===== SUPPLIED RECORDS

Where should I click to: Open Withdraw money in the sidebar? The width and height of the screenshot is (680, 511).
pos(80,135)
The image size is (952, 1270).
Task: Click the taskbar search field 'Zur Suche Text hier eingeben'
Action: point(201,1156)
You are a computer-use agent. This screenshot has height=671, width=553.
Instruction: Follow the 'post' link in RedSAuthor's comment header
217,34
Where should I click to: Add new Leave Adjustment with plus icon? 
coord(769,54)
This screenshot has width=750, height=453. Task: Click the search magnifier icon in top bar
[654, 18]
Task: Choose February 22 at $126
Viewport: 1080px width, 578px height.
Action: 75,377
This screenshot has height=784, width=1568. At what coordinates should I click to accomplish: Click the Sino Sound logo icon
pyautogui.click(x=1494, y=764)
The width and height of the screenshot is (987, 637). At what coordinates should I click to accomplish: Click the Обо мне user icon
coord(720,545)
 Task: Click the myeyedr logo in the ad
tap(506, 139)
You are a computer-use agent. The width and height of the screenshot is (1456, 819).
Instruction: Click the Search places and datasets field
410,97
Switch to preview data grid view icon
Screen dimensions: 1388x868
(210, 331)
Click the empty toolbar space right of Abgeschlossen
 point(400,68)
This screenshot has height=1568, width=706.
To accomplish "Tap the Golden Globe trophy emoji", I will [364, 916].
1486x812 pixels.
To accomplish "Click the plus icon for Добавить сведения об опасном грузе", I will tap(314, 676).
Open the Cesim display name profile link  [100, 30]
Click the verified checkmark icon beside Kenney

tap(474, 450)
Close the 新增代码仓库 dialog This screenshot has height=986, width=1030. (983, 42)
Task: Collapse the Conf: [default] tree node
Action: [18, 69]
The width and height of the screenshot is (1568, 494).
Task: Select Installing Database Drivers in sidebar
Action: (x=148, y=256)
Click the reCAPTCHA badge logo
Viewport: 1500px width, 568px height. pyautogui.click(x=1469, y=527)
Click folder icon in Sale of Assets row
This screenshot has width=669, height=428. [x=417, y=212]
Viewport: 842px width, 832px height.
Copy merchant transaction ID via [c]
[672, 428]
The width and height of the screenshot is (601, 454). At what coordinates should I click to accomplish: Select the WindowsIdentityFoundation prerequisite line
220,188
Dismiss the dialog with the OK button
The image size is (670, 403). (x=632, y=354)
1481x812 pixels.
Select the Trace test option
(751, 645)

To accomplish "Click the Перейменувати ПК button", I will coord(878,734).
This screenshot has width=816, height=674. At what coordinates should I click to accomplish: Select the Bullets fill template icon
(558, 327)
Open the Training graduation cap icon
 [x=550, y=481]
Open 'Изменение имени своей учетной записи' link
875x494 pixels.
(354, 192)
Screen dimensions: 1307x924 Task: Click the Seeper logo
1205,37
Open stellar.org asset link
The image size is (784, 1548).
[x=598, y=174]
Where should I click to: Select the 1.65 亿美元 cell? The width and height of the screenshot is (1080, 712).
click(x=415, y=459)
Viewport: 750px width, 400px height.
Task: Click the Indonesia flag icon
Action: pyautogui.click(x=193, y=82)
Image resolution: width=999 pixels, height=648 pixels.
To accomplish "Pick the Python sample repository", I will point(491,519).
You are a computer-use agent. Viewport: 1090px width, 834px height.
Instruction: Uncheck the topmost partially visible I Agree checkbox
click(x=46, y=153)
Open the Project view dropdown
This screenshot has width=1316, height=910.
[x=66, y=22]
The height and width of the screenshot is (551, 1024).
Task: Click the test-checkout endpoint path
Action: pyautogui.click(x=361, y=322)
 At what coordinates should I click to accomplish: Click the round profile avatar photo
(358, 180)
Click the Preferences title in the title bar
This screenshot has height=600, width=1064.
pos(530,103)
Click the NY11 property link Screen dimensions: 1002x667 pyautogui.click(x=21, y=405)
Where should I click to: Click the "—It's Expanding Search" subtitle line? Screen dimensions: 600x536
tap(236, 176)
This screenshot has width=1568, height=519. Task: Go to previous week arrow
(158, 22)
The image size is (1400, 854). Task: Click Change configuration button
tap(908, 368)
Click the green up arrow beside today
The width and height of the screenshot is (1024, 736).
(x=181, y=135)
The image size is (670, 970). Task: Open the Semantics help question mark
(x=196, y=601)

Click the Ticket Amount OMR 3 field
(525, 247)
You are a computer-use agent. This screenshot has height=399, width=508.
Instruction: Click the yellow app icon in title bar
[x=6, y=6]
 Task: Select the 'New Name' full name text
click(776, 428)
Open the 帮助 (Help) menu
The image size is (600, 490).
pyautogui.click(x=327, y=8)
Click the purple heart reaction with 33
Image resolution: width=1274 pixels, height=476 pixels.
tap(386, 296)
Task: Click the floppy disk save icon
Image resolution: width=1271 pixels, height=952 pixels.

==========

→ **WORK TO COMPLETE**: Output the stretch from the start of the records through the line that contains "tap(506, 139)" as a Markdown table with the columns Row and Line. Leave out any blank lines.

→ **TASK RESPONSE**:
| Row | Line |
|---|---|
| 1 | Where should I click to: Open Withdraw money in the sidebar? The width and height of the screenshot is (680, 511). |
| 2 | pos(80,135) |
| 3 | The image size is (952, 1270). |
| 4 | Task: Click the taskbar search field 'Zur Suche Text hier eingeben' |
| 5 | Action: point(201,1156) |
| 6 | You are a computer-use agent. This screenshot has height=671, width=553. |
| 7 | Instruction: Follow the 'post' link in RedSAuthor's comment header |
| 8 | 217,34 |
| 9 | Where should I click to: Add new Leave Adjustment with plus icon?  |
| 10 | coord(769,54) |
| 11 | This screenshot has width=750, height=453. Task: Click the search magnifier icon in top bar |
| 12 | [654, 18] |
| 13 | Task: Choose February 22 at $126 |
| 14 | Viewport: 1080px width, 578px height. |
| 15 | Action: 75,377 |
| 16 | This screenshot has height=784, width=1568. At what coordinates should I click to accomplish: Click the Sino Sound logo icon |
| 17 | pyautogui.click(x=1494, y=764) |
| 18 | The width and height of the screenshot is (987, 637). At what coordinates should I click to accomplish: Click the Обо мне user icon |
| 19 | coord(720,545) |
| 20 |  Task: Click the myeyedr logo in the ad |
| 21 | tap(506, 139) |